The OFAC complication. Evil Corp was sanctioned by the US Treasury's Office of Foreign Assets Control in December 2019 (OFAC press release on Evil Corp sanctions). The sanctions designation makes it potentially illegal under US law for a US-domiciled entity to make ransom payments to Evil Corp, even where the payment is, on the immediate operational measure, a rational decision against the cost of continued business disruption. The Garmin case is, on the public reporting, the first major test of the operational interaction between OFAC sanctions and ransomware-payment commercial pressure. The reporting through this week has been extensive and not entirely consistent — some sources suggest a payment was made via an intermediary structured to avoid direct OFAC violation; some sources suggest a payment was not made; the operational picture has not been definitively clarified by the company.

The reason this matters for customer briefings is that the OFAC complication is going to extend to other ransomware operators on a steadily expanding basis. The US Treasury has indicated that comparable designations against other ransomware-operator clusters are in active consideration, and the post-Garmin policy environment is going to require customer-organisation incident-response playbooks to incorporate the sanctions-question-and-OFAC-clearance process as a structural component of the ransom-decision pathway. The customer-organisation legal counsel for any ransomware case will need to assess the OFAC-attribution status of the operator cluster, the potential liability of payment, the structuring options for any payment that is made, and the timing implications of the legal review on the operational pressure of the ransom deadline. None of these are cheap operational questions and several are not solvable on the timeline that ransomware operators typically demand.

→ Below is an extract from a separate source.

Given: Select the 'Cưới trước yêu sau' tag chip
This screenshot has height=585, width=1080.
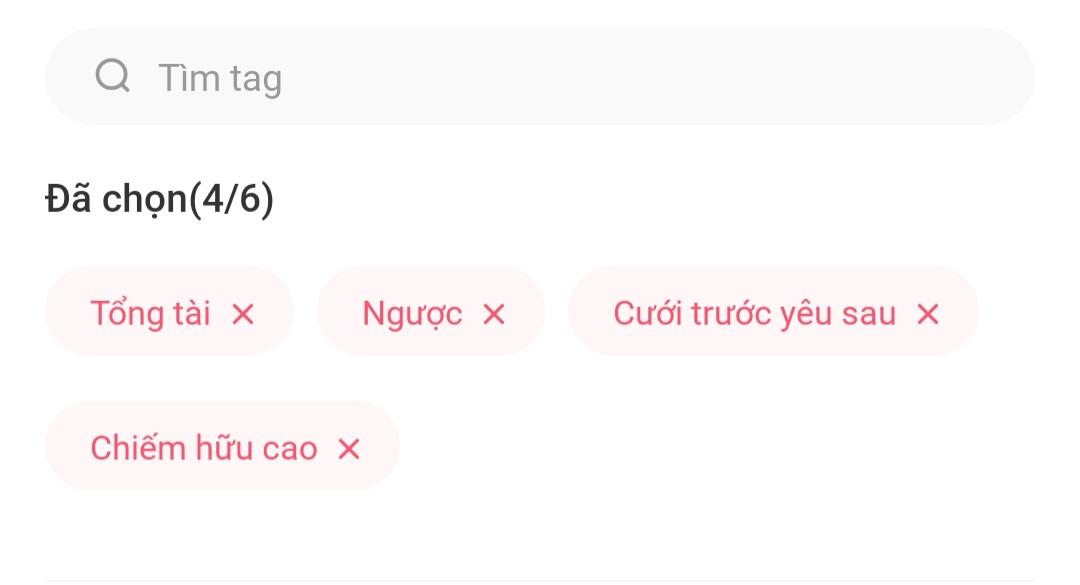Looking at the screenshot, I should point(755,314).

For the customer-portfolio incident-response readiness work, the Garmin case has been the trigger for two conversations. First, the OFAC-clearance process — for any UK customer organisation that might face a ransomware incident with US-sanctioned operator attribution, the operational interaction with OFAC and with US-side counsel needs to be pre-arranged rather than reactive. The customer-organisation playbook updates I am pushing this quarter include the OFAC-clearance step as a defined-procedure item with named responsible parties and pre-vetted external counsel. Second, the broader question of whether to maintain a no-pay posture as the customer-organisation policy default. The Norsk Hydro case demonstrated that the no-pay posture is operationally feasible if the recovery infrastructure is in place; the Garmin case (with whatever the actual payment posture turns out to be) illustrates the operational tension when the recovery infrastructure is less robust. The customer-organisation conversations about no-pay-policy commitments have been more substantive in the past several weeks than they were earlier in the year.

For the wider strategic context, the targeted-ransomware threat continues to escalate through the COVID-affected period. The operational shift to remote-work environments has expanded the attack surface in many customer-organisation environments. The ransomware-operator attention to the elevated targeting opportunity has been visible in the case volume. The defensive posture that I have been writing about for 18 months — segmentation, identity-and-privileged-access controls, data-egress visibility, incident-response readiness, executive-side decision-pathway clarity — continues to be the substantive answer.

I will write more as the Garmin operational picture firms up. The case will produce learning that the customer-organisation programmes need to absorb.